• [WHAT THE TASK ASKS]
Images in the records should be skipped while the rest is transcribed verbatim.

Extracted data entries:
((
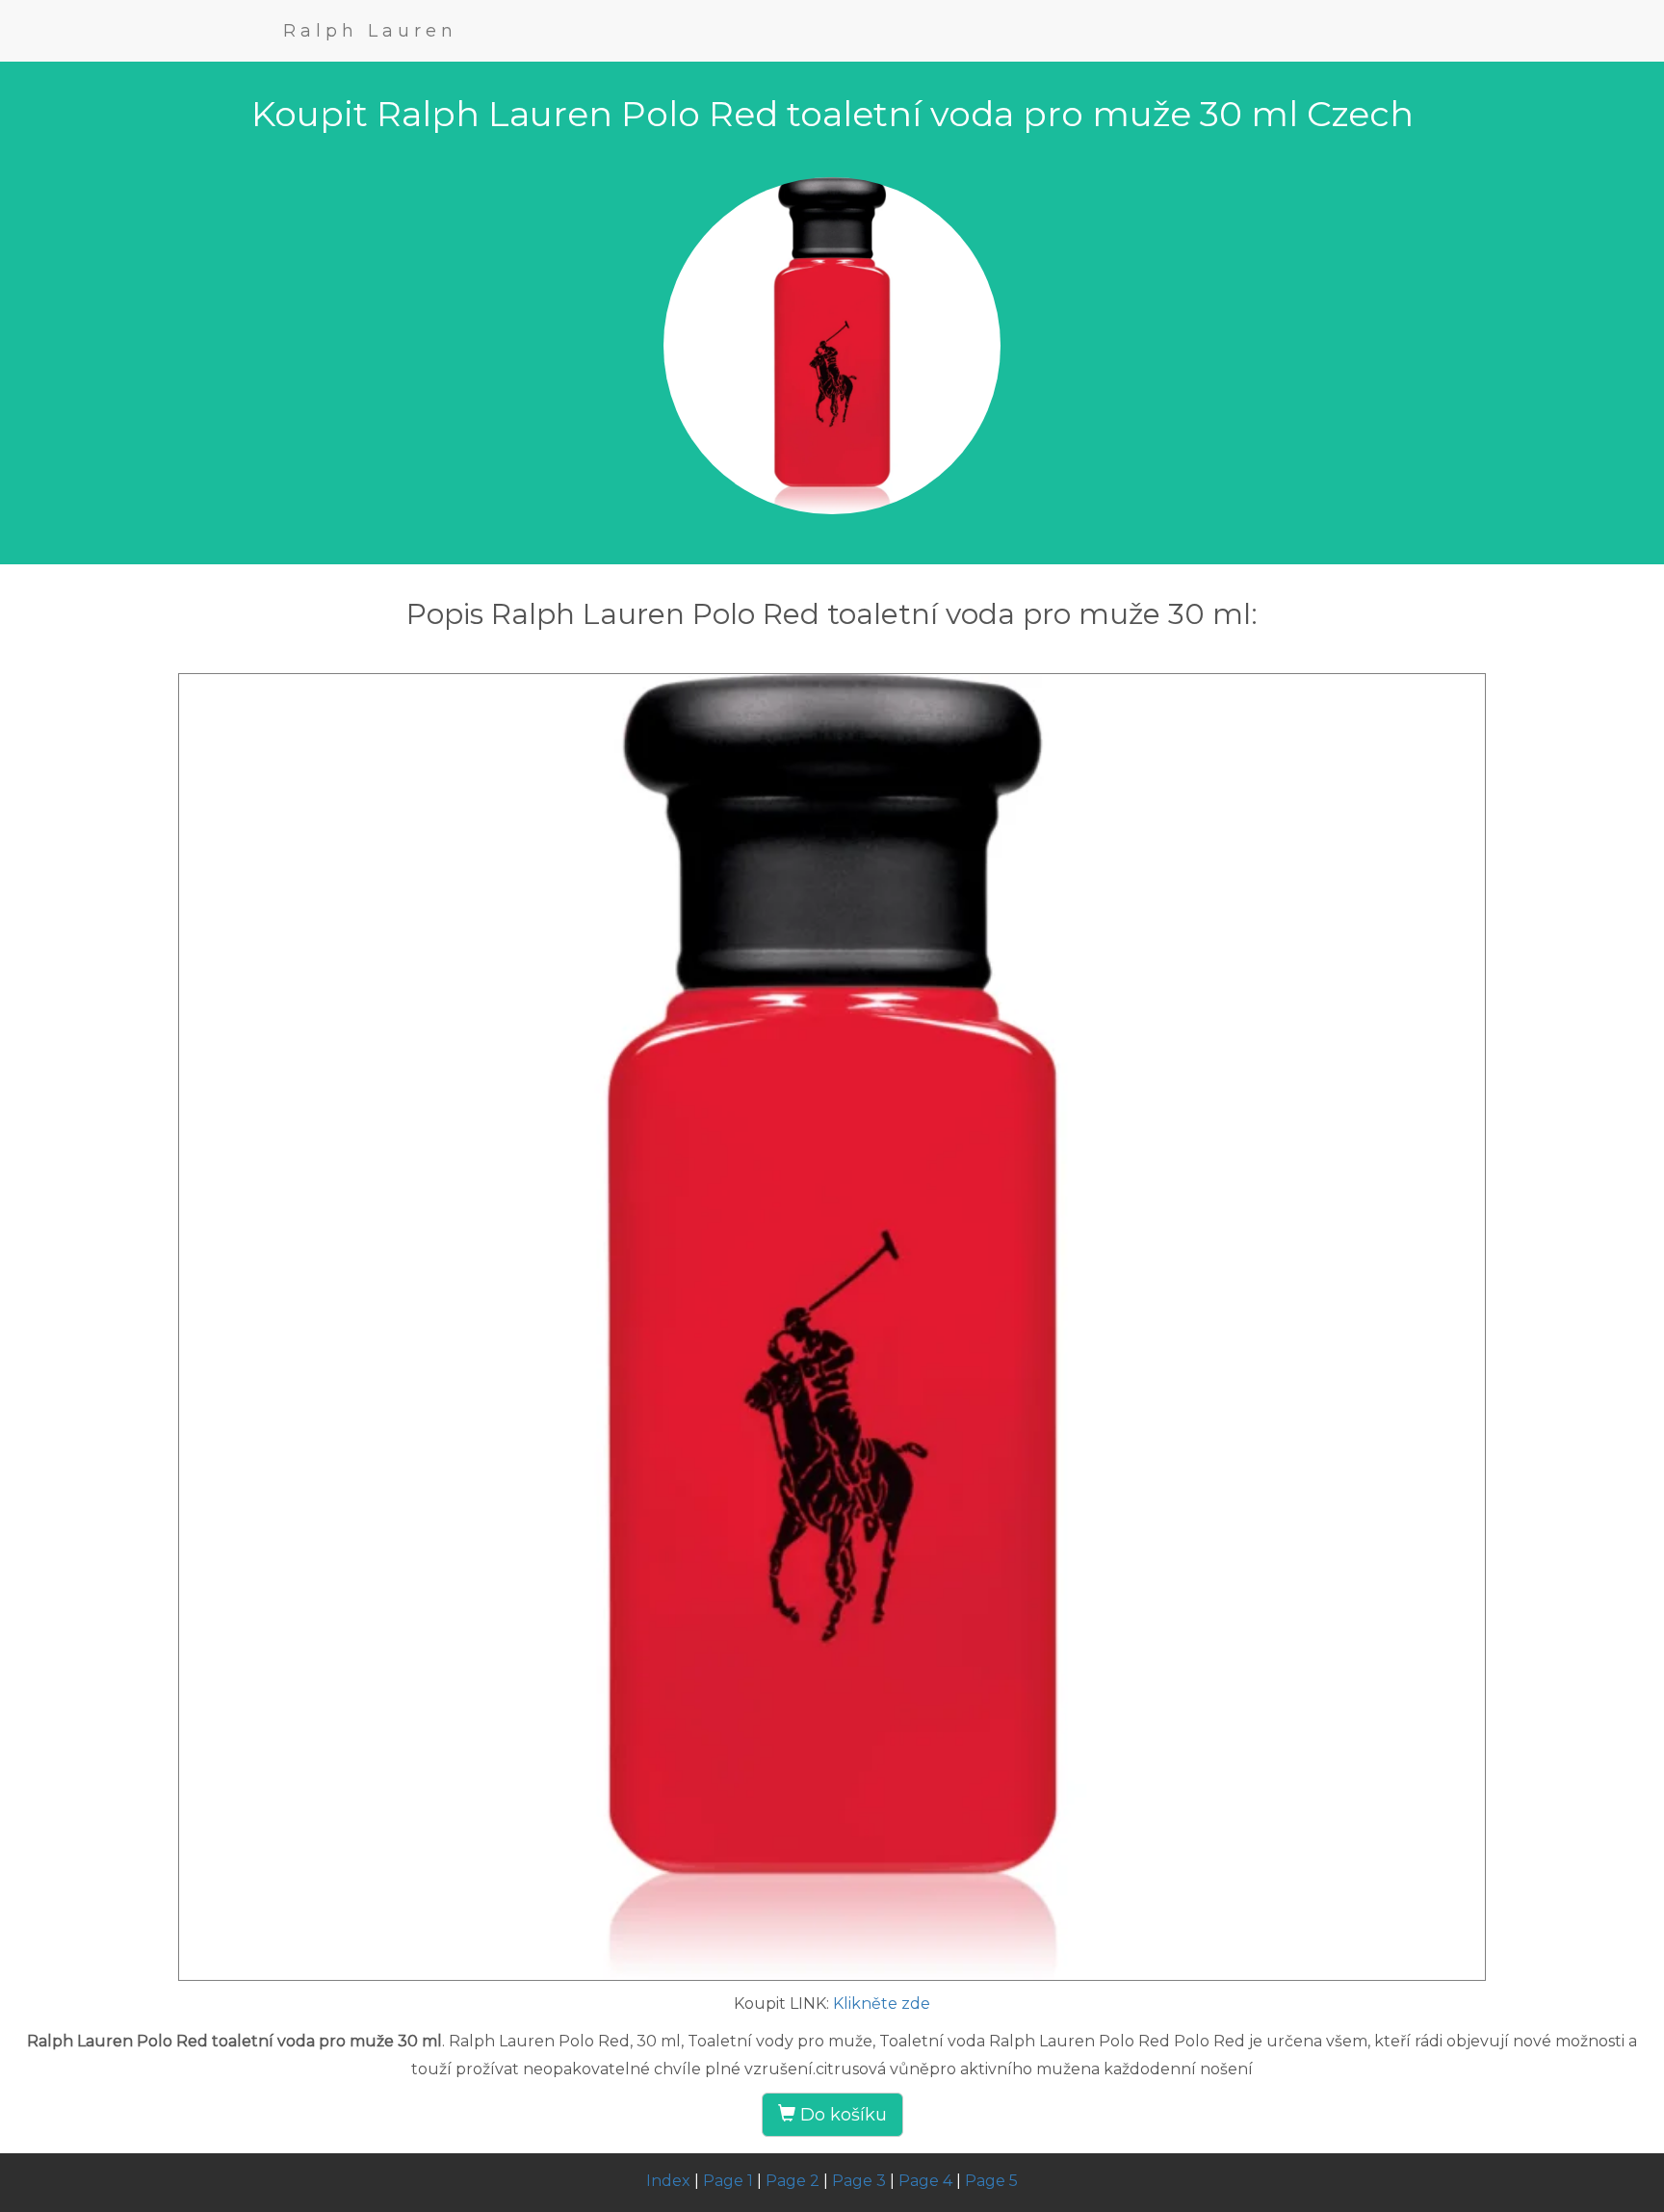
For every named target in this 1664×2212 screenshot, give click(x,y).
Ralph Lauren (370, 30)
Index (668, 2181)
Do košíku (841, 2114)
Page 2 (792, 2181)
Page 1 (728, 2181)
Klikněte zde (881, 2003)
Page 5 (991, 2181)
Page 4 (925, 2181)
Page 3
))
• [OUTPUT]
For every named target in this 1664×2212 screenshot, give click(x,y).
Ralph Lauren (370, 30)
Index (668, 2181)
Do košíku (841, 2114)
Page 2 (792, 2181)
Page 1 (728, 2181)
Klikněte zde (881, 2003)
Page 5 (991, 2181)
Page 4 (925, 2181)
Page 3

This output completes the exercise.